Fast-moving consumer goods companies that were once the most sought at business schools, are now offering global positions, more responsibilty and higher salaries to attract campus talent.

The lure of FMCGs has faded over the years with the rise of consultancy firms, foreign banks and software companies, according to the Campus Recruiter Index, an annual survey by research agency AC Nielsen tracking students' perception of recruiting companies on campuses.

Executives associated with recruitment say FMCG companies have increased the variable component along with the annual increment in the base of their salary packages to match up to those offered by the higher paying financial sector.

The FMCG sector offers 75 per cent of what consultancy firms offer. Whereas consultancy firms offer salaries in the range of Rs 15 to 20 lakh per annum, FMCG companies offer salaries in the range of Rs 8,50,000 to Rs 12 lakh (Rs 1.2 million) per annum.

Previously, FMCG companies offered freshers only sales positions. But of late they have been offering candidates positions with higher responsibilties, such as brand management at global offices.

Over the past couple of years Procter & Gamble and Marico have offered positions at their Singapore and Gulf offices respectively.

This year, big companies like Hindustan Unilever and Coca-Cola would also be open to giving higher positions to students.

Vatsala Pant, associate director (client solutions), at A C Nielsen says, "Until 2006 consultancy and information technology companies had overtaken the FMCG sector in the Campus Recruiter Index.

Now telecom and retail have also entered the fray. "The FMCG sector may not have a smooth ride. Sectors like telecom -- although they are still growing -- could give stiff competition to other sectors at the campuses. The FMCG sector needs to create a unique space for itself in order to attract talent from campuses."

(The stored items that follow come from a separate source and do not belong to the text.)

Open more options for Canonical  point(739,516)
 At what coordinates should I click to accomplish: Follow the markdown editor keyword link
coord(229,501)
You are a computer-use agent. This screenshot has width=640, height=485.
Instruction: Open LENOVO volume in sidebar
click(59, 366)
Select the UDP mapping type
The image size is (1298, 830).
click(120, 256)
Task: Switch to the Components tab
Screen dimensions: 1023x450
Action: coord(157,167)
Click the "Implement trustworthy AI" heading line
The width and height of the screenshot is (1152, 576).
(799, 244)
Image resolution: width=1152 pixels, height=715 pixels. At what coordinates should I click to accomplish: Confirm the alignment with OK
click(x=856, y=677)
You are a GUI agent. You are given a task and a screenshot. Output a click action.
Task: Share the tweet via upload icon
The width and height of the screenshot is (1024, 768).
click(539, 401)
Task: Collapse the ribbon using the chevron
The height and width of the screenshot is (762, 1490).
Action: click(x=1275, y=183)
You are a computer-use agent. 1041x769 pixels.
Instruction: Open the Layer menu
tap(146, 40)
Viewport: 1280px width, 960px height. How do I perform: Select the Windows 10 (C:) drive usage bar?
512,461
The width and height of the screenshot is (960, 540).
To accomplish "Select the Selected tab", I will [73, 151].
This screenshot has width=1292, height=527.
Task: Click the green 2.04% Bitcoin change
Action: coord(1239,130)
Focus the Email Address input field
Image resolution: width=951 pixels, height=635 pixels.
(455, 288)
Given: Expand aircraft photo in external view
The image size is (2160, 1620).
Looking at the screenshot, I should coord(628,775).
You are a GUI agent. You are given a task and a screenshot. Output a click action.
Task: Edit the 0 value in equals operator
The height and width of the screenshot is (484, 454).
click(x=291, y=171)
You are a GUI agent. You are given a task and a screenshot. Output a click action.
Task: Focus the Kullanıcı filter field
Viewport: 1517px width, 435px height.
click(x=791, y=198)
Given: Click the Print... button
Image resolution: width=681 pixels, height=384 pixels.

Today, some retail giants are offering starters salaries of upto Rs 16 lakh per annum, which is more than what many FMCG companies will give.

In the current CRI, telecom is ranked eighth, FMCG fourth, behind information technology in third place, foreign banks in second and management consultancy companies at the top.

While the FMCG sector began slipping out of favour, software companies stole the march in 2005.

Leena Nair, executive director (HR), Hindustan Unilever, says "Sector preferences by students is a cyclical process and to be an exciting company one has to break this cycle. Hence we have increased our interaction with students to tell them about what the jobs in the FMCG space entail.

"HUL conducts a marketing course at the Indian Institute of Management, Lucknow, where company representatives take lectures. We encourage students to think before they make a choice on the sector they would like to work in."

While the FMCG sector has slipped in the CRI ranking, some FMCG companies still figure among the top 10 employers in the world and in India.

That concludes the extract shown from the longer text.